When a swarm of EQ occurs, they are typically related to each other, Bartlow said. They could be happening on the same fault. They could be happening on connected faults. The same wastewater fluid could seep outward and hit multiple faults around the same time. Or an earthquake could “perturb forces” in the area, triggering other earthquakes.
In the 1970s, Denver was hit with a spate of induced earthquakes. The state shut down wastewater disposal, and the USGS took the opportunity to drill some wells and do some targeted testing. In that case, they found that the pressure and volumes of injection could be linked to the magnitude of the induced earthquake.
And Oklahoma’s regulatory system is just catching up. Until a massive uptick in earthquakes in 2010 attracted the attention of Oklahoma residents, the USGS, the OCC, and news media around the country, wastewater disposal operations were only required to report their total annual wastewater volumes. Now, the OCC demands monthly reports showing weekly volume data, but the lack of oversight muddies the water for geologist trying to map out where the faults are and how they might be connected.
That job falls to the USGS, but “it’s hard to do detailed studies,” McNamara admits.

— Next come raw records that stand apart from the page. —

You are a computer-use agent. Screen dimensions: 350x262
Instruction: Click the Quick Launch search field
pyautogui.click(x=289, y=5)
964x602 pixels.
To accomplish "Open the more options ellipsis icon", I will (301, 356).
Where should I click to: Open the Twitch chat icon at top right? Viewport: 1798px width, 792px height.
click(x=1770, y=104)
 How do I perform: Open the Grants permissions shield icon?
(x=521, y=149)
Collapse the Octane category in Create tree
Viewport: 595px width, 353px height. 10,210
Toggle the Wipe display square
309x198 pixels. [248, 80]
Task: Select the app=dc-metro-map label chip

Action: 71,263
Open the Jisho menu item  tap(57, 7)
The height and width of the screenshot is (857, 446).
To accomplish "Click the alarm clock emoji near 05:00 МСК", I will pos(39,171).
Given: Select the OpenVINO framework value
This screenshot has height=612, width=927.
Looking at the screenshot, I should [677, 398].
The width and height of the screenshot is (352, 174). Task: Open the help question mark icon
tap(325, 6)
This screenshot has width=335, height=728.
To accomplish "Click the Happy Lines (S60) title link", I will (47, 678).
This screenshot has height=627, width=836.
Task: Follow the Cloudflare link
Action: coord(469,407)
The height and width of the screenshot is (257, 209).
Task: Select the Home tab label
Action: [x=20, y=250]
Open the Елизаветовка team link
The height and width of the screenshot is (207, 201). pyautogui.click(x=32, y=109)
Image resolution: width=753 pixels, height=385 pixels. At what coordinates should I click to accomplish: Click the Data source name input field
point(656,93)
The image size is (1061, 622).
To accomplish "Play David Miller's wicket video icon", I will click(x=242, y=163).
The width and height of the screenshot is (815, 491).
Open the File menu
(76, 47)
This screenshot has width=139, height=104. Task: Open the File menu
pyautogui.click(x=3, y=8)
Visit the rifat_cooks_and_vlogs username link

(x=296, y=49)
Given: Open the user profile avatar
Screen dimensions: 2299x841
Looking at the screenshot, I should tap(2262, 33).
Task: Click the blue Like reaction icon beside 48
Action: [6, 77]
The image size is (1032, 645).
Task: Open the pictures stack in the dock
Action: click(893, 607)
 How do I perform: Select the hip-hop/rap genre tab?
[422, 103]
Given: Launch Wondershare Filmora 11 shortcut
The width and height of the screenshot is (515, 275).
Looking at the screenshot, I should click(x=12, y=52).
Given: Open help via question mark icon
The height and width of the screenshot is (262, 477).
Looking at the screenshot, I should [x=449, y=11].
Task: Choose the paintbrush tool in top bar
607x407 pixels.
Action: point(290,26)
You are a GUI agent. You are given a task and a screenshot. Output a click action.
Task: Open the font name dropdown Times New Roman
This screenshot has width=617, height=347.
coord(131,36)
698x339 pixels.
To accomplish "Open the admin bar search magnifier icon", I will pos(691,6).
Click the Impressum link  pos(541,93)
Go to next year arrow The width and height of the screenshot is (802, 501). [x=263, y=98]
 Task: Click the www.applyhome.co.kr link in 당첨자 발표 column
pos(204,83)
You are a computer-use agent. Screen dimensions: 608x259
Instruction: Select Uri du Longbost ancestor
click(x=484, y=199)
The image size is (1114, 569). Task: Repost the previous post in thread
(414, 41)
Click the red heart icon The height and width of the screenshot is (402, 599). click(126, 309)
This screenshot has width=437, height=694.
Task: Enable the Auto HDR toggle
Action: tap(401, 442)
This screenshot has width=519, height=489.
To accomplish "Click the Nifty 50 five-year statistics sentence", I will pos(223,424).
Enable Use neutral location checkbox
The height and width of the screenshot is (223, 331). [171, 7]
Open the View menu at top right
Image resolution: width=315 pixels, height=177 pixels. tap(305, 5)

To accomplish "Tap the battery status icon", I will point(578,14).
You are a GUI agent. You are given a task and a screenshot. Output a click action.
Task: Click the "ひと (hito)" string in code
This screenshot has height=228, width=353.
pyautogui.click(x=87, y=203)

Last year, the regional EPA office sent the OCC’s top brass — including the chair, vice chair, and a commissioner — a letter urging the commission to take greater steps to reduce wastewater injections. A couple weeks later, the OCC issued the new directive, which a spokesperson for the agency said had already been in the works. In the letter, the EPA warned that a 5.0 earthquake near Cushing, about 60 miles from Edmond, “raises concern over risks to public safety and the environment.”
“The U.S. Department of Homeland Security (DHS) projects that a quake of magnitude 5.7 could significantly damage the oil storage tanks in Cushing,” the letter stated. “As you fully recognize, a breach in the integrity of the Cushing pipelines and storage facilities could be catastrophic for both the environment and the national energy system given the more than 80 million barrels of crude oil storage capacity.”
“The work to ensure the safe, responsible, and economically viable development of Oklahoma’s oil and gas resources is an ongoing process,” state seismologist Jacob Walter said in the June statement. “When it comes to all forms of induced seismicity we know far more now than we did only a few years ago, but there’s much work that remains. [Oklahoma Geological Survey] will continue to monitor and track seismic activity and lead research projects to better understand induced seismicity.”
In a state where the governor urged residents to “pray for oil” a few years ago, where the state house was built within site of drilling rigs, and where the biggest political players on the scene are all connected to fossil fuels, it’s hard to imagine that Oklahoma will be taking drastic measures.
In the meantime, McNamara recommends people in Oklahoma start thinking like Californians, securing knickknacks on their shelves and learning about earthquake preparedness.
“They are now living in active earthquake country,” he said.